YOUR ASSIGNMENT:
Please give again, word for word, the line that contains "This screenshot has width=918, height=420." and every line after it to the end of the data, with no other lines.

GIVEN ENTRIES:
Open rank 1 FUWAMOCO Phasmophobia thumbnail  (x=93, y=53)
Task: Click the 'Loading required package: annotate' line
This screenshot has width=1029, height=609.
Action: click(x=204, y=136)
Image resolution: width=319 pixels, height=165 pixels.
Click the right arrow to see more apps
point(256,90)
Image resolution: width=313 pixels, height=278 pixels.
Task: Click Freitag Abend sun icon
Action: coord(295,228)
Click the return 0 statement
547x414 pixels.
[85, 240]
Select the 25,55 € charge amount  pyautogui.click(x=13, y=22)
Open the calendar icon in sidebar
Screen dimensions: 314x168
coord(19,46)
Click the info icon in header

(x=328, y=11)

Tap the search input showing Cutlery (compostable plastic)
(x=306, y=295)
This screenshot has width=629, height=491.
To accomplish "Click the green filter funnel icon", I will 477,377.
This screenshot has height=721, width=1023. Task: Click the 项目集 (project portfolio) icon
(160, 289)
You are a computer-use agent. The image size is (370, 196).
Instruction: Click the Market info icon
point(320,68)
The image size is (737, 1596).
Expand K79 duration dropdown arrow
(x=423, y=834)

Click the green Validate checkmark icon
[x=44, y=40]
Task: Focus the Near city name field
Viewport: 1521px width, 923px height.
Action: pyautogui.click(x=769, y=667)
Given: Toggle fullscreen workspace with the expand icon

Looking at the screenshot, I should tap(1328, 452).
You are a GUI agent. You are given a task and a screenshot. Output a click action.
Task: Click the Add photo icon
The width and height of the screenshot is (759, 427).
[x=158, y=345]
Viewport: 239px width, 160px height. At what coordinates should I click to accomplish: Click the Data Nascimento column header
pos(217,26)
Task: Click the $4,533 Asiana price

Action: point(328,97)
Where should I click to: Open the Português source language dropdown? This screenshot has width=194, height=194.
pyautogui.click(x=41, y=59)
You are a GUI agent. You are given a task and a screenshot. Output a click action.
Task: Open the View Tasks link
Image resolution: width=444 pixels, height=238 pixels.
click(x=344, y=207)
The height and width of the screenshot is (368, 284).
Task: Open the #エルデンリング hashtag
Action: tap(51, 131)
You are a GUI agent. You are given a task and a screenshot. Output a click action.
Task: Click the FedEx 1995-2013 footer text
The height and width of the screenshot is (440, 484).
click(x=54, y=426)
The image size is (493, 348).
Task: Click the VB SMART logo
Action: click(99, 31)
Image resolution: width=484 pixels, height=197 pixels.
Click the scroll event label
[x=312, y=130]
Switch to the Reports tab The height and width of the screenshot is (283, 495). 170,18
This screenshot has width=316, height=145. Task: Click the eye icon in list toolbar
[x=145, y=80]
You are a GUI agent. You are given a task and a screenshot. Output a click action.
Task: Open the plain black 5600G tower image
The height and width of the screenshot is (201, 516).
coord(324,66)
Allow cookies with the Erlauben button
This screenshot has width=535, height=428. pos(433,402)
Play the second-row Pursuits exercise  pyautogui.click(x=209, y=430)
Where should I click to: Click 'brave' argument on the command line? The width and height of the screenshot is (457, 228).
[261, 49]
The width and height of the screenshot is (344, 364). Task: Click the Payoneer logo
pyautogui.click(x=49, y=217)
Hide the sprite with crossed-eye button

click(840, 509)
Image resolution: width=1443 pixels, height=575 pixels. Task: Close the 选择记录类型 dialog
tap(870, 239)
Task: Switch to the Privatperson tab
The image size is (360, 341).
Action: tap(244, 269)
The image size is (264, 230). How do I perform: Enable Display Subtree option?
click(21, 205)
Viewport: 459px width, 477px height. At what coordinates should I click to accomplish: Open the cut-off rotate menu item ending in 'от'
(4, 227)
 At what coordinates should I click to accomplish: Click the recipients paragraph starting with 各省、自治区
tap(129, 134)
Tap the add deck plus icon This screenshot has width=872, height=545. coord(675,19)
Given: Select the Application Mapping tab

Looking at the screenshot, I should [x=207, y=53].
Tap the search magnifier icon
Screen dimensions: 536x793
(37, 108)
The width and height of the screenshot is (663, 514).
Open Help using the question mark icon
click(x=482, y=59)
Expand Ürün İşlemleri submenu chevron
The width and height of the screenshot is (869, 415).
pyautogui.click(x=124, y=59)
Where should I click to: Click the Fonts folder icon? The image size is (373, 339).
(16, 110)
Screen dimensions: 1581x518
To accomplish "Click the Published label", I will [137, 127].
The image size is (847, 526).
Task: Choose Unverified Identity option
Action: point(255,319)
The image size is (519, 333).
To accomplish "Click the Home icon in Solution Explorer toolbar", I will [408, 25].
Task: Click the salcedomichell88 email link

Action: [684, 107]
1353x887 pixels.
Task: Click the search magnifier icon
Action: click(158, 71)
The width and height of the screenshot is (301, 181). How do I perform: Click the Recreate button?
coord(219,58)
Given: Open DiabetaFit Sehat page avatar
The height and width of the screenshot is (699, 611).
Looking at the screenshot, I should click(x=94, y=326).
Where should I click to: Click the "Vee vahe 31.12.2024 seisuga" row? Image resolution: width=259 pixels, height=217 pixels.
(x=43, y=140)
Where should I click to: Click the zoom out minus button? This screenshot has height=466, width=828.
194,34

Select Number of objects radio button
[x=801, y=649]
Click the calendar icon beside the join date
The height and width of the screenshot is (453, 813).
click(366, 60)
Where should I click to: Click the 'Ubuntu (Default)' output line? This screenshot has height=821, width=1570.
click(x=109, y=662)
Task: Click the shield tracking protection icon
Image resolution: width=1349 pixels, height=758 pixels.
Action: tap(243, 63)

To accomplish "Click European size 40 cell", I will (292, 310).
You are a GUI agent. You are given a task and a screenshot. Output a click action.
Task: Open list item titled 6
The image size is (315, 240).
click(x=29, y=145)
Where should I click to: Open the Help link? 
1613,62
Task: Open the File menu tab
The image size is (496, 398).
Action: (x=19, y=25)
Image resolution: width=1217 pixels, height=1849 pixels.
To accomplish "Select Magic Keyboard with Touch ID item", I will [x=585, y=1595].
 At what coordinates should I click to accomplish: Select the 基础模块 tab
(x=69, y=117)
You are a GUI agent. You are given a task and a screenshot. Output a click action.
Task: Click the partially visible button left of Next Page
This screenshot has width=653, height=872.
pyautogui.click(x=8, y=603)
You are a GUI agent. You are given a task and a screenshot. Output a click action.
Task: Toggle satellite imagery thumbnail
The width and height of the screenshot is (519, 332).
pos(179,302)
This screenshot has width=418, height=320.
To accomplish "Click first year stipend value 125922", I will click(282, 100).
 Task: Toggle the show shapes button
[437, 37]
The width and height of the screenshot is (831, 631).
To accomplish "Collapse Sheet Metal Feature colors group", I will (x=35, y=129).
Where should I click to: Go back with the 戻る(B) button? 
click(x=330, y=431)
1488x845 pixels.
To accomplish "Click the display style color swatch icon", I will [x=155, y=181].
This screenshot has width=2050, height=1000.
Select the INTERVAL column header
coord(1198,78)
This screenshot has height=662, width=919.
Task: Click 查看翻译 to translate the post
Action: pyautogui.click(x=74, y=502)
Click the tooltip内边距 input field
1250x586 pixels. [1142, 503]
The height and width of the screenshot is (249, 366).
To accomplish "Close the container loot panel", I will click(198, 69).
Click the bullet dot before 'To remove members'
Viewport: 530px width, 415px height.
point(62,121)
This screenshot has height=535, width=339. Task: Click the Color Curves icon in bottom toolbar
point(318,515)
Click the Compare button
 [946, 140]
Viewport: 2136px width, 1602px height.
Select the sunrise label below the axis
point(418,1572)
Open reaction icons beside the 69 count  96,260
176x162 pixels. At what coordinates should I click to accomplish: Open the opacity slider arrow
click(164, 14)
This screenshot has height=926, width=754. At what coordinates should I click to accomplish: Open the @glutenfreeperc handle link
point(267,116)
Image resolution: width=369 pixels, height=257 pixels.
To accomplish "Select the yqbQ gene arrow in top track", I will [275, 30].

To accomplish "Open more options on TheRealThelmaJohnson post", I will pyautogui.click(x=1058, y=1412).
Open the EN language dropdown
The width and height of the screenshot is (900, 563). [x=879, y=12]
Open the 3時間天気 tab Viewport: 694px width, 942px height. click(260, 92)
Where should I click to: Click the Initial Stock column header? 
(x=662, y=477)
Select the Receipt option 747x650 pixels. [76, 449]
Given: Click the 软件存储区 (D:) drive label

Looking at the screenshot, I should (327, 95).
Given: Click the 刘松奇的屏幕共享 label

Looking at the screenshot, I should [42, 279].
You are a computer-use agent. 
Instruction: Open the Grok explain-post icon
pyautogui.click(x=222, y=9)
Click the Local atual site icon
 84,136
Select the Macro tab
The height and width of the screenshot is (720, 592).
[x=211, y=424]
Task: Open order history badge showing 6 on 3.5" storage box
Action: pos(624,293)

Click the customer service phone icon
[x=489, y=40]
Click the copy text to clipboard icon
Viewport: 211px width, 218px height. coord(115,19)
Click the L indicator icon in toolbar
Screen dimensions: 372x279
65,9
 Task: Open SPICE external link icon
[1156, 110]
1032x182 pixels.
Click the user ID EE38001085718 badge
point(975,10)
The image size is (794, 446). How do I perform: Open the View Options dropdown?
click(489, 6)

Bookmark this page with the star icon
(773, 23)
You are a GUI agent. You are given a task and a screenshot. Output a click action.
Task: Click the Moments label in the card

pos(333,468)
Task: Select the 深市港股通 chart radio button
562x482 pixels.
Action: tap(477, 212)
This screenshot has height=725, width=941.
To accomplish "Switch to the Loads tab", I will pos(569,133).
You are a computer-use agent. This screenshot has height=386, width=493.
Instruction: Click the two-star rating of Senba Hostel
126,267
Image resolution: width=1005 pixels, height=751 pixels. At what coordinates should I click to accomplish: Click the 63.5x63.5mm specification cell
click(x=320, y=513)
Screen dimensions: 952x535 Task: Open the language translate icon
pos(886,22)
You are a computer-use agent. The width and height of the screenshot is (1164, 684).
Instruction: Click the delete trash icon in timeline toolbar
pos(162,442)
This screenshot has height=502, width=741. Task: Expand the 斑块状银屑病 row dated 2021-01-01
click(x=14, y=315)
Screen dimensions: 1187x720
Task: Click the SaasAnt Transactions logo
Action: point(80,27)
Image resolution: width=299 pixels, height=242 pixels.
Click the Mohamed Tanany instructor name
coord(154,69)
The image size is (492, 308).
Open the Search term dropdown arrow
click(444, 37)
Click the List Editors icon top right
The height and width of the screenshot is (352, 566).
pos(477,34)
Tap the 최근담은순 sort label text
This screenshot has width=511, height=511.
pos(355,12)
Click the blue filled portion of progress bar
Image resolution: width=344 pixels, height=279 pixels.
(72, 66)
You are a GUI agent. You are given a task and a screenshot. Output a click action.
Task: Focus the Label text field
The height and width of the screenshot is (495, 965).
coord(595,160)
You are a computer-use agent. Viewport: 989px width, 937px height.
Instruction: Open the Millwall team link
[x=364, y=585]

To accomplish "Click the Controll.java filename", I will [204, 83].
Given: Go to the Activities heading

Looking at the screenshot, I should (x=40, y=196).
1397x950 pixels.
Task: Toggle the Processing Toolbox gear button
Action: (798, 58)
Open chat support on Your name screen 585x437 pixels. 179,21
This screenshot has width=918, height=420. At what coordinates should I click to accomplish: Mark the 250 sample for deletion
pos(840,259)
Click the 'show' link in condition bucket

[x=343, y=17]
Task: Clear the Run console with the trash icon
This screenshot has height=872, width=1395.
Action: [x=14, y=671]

ANSWER:
This screenshot has width=918, height=420. At what coordinates should I click to accomplish: Mark the 250 sample for deletion
pos(840,259)
Click the 'show' link in condition bucket

[x=343, y=17]
Task: Clear the Run console with the trash icon
This screenshot has height=872, width=1395.
Action: [x=14, y=671]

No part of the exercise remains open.